To do: Each line below with the word "resolution" needs to be copied.

[Stored records]
------------------------------------------------------------------------

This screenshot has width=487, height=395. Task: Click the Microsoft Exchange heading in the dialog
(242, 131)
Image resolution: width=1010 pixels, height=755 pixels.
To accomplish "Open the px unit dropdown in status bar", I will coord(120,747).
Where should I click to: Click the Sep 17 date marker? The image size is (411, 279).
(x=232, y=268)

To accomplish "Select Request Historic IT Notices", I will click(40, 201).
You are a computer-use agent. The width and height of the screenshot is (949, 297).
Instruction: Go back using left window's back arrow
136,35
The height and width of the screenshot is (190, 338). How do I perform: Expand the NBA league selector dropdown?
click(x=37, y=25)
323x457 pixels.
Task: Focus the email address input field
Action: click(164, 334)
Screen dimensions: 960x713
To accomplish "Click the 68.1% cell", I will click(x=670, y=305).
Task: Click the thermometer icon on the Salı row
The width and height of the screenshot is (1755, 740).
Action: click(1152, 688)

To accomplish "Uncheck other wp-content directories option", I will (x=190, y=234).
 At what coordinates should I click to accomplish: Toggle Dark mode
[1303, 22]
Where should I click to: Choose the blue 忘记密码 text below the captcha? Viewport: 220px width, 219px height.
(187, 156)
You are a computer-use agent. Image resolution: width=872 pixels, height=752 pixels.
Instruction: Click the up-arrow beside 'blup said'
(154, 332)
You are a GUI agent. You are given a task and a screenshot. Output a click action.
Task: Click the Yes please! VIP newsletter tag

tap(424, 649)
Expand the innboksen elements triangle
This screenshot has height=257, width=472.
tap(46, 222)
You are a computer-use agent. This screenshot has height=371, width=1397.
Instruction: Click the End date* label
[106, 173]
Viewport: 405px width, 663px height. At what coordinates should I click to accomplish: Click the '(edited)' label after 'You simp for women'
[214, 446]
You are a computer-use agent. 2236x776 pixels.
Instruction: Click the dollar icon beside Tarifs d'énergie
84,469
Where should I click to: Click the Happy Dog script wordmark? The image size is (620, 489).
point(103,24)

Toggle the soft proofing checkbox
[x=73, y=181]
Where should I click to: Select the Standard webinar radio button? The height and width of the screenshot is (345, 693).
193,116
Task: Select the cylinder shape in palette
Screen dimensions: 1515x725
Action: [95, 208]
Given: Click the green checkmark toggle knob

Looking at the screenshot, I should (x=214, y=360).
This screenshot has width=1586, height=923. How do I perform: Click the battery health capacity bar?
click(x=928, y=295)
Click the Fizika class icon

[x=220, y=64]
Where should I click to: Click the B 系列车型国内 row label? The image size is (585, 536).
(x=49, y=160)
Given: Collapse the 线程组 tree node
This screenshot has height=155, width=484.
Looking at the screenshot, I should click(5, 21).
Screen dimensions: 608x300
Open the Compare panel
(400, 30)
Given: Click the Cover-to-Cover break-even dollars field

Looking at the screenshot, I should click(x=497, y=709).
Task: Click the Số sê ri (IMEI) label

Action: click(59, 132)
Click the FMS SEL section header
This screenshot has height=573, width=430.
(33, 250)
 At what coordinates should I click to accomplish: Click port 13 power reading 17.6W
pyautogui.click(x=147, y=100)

------------------------------------------------------------------------

Output below:
Image resolution: width=1010 pixels, height=755 pixels.
You are a computer-use agent. Image resolution: width=872 pixels, height=752 pixels.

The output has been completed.